_INSTRUCTIONS TO FOLLOW:_
Count the lines below that hold the string "page". Give only that number.
RECORDED DATA: Begin
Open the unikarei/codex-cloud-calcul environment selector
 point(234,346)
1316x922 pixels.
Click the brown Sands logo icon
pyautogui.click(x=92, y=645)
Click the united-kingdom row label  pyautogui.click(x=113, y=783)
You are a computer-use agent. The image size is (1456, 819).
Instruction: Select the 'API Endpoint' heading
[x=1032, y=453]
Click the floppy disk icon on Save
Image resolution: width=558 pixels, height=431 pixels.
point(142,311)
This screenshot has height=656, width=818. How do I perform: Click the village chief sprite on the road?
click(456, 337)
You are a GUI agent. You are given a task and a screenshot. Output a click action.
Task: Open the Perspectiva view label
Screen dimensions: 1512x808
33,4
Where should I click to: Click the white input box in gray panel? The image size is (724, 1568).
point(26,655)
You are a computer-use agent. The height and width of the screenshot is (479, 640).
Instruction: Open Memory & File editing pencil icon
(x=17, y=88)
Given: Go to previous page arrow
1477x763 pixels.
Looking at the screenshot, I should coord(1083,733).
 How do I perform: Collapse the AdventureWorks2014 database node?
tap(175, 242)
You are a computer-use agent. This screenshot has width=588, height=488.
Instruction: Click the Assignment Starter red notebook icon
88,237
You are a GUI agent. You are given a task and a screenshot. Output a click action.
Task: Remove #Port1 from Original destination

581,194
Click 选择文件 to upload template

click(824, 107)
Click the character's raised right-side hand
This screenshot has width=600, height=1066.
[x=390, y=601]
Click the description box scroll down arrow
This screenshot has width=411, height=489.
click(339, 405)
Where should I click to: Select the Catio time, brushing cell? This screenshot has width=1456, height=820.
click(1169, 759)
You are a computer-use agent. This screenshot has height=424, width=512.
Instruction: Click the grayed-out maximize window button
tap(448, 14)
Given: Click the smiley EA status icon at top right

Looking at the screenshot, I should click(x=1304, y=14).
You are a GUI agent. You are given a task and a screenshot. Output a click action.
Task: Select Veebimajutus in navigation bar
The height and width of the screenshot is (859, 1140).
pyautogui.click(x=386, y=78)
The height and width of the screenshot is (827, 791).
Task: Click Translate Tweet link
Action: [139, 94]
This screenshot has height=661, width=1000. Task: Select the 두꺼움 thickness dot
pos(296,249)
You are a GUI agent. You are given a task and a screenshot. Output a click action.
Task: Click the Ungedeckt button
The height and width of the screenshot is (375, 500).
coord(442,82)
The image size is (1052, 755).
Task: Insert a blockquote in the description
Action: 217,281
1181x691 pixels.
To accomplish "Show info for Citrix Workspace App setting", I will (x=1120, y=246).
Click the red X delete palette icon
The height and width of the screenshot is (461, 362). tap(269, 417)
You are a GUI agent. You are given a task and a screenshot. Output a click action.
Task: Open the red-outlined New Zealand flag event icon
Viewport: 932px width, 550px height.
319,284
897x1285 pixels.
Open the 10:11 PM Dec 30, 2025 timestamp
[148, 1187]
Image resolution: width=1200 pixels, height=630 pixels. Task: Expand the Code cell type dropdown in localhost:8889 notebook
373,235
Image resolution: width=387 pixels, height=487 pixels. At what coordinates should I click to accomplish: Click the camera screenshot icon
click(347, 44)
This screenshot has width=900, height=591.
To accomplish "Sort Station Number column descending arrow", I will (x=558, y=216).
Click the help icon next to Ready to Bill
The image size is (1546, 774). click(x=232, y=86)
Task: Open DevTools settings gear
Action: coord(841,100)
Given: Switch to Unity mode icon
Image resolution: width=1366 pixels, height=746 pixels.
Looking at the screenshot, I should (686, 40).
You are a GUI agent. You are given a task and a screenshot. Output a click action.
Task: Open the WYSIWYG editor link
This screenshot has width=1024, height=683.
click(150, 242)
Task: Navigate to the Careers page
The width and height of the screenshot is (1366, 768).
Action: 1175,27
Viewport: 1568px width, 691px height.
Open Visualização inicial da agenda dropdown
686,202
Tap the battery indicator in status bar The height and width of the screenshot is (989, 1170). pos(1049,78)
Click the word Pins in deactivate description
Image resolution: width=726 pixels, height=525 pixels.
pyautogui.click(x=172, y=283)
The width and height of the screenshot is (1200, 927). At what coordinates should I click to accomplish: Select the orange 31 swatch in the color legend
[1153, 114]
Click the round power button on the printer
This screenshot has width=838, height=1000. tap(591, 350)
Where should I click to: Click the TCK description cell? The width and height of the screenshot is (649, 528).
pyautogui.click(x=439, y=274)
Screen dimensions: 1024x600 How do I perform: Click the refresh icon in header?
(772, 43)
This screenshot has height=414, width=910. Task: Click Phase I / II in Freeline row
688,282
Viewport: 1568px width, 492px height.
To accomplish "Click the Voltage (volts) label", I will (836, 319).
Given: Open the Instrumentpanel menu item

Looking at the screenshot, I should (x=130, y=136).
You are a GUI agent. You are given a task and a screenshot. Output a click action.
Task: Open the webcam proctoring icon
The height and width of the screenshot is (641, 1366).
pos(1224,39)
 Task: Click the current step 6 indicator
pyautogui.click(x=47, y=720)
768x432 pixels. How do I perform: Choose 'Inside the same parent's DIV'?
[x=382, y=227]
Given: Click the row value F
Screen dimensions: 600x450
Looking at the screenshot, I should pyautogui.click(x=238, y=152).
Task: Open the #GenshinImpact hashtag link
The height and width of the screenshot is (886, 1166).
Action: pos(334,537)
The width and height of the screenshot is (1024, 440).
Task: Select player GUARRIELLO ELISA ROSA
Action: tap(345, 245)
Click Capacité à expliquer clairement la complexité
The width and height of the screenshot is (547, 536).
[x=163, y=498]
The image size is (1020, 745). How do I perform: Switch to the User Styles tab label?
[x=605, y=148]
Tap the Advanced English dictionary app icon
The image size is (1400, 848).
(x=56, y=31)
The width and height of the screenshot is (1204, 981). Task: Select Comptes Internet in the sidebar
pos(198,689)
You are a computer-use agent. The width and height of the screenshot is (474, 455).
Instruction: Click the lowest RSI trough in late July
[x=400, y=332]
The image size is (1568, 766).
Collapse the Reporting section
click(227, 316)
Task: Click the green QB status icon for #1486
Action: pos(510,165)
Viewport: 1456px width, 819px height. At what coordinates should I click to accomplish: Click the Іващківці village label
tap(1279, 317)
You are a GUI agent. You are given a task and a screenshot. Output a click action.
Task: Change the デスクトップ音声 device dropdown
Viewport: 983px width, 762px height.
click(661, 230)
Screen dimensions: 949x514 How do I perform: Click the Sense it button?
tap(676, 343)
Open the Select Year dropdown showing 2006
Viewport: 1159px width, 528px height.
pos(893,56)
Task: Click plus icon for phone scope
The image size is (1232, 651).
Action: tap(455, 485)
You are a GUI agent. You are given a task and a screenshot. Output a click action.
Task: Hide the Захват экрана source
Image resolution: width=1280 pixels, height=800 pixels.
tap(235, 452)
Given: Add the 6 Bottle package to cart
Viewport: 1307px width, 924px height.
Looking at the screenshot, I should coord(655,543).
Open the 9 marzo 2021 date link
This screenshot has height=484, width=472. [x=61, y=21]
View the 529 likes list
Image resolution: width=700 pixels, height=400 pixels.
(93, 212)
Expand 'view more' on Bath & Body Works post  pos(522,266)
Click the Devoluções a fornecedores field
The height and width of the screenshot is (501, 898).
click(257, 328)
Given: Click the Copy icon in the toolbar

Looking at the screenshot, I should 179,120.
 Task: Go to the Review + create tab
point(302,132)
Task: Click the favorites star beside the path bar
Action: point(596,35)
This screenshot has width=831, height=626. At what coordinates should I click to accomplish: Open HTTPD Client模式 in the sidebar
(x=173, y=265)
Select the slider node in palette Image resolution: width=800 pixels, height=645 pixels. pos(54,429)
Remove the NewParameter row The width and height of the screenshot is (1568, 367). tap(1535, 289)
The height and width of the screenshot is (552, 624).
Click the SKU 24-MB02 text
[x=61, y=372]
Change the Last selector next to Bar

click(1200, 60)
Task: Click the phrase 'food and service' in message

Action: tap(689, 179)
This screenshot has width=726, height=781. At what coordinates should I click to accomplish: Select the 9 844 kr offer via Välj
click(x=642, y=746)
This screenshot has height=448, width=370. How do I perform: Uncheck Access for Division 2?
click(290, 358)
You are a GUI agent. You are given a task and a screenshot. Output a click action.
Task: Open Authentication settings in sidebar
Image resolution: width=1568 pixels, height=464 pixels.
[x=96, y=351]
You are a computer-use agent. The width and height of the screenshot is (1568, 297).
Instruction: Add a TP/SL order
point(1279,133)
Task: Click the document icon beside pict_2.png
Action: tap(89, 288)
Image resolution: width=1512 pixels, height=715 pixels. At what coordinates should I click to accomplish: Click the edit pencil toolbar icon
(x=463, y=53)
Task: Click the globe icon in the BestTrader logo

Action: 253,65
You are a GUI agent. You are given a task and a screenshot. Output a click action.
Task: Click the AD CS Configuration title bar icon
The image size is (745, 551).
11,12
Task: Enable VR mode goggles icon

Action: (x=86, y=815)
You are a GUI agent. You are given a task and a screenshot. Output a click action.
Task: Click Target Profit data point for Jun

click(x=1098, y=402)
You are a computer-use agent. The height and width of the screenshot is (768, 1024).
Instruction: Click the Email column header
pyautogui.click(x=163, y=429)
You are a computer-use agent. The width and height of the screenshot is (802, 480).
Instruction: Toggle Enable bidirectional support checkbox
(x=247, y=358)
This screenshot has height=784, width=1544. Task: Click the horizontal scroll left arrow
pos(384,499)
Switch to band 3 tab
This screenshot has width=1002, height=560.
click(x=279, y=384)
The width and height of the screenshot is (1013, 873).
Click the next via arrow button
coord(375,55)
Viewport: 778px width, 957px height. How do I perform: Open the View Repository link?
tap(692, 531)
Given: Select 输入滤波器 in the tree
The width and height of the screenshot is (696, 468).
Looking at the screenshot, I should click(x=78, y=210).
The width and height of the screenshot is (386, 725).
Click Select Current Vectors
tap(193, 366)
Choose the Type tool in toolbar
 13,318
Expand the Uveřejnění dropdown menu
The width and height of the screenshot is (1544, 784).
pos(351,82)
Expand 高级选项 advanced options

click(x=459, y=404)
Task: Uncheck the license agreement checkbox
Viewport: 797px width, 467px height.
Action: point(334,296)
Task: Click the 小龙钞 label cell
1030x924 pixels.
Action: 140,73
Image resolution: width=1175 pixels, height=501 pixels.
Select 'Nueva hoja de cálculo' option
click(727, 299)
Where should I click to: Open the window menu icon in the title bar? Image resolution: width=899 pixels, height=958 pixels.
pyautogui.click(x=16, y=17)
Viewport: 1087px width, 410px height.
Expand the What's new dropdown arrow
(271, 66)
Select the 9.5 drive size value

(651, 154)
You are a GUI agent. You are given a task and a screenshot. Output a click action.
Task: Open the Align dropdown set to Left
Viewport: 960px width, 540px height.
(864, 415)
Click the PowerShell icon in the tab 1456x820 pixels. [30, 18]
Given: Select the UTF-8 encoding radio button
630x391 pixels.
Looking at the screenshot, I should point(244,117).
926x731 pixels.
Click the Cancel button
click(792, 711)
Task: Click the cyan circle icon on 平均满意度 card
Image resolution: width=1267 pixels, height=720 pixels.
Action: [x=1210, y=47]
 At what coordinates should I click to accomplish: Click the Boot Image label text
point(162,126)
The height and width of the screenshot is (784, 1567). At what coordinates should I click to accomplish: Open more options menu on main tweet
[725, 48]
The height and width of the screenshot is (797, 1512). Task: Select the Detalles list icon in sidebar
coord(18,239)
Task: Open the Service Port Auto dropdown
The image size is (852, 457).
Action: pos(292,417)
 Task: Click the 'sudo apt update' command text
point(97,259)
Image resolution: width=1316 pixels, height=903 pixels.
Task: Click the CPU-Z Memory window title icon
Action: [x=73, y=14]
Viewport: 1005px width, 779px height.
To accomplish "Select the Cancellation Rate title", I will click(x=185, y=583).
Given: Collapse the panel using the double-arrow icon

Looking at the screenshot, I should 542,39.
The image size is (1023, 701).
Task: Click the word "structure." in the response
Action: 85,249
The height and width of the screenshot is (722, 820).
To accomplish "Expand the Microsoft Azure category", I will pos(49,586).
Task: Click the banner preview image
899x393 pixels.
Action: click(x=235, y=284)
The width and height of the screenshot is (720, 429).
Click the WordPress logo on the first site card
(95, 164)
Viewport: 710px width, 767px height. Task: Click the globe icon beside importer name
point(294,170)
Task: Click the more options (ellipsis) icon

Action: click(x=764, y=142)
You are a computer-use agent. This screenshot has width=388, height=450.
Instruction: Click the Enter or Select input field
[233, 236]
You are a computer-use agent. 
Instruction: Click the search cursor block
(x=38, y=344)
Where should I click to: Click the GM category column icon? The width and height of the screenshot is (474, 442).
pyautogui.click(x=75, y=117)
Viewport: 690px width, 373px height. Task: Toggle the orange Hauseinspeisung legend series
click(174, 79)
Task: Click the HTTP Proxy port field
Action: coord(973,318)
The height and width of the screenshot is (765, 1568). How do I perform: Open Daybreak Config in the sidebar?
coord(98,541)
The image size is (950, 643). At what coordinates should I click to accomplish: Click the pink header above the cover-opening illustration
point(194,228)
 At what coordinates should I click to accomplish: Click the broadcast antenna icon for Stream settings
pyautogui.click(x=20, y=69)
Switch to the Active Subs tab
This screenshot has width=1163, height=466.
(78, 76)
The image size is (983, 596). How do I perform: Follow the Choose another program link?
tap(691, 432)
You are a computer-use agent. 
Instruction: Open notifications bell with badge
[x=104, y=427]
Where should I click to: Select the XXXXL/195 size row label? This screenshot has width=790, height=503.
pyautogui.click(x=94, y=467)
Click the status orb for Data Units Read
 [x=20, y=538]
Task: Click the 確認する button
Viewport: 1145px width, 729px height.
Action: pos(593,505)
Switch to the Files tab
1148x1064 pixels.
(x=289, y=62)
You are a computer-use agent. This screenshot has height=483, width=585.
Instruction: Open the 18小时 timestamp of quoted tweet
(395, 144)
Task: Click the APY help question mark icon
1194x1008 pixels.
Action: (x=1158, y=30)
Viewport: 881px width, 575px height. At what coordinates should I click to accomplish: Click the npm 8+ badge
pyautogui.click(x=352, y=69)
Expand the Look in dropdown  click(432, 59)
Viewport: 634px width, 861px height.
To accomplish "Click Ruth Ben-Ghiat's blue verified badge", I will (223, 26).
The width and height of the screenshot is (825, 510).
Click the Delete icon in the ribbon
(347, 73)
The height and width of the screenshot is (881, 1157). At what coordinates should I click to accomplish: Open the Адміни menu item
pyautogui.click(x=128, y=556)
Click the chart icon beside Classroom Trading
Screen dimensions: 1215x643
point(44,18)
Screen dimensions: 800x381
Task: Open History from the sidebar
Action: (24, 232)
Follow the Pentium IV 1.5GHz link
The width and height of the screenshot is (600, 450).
RECORDED DATA: End
_RESULT:_
2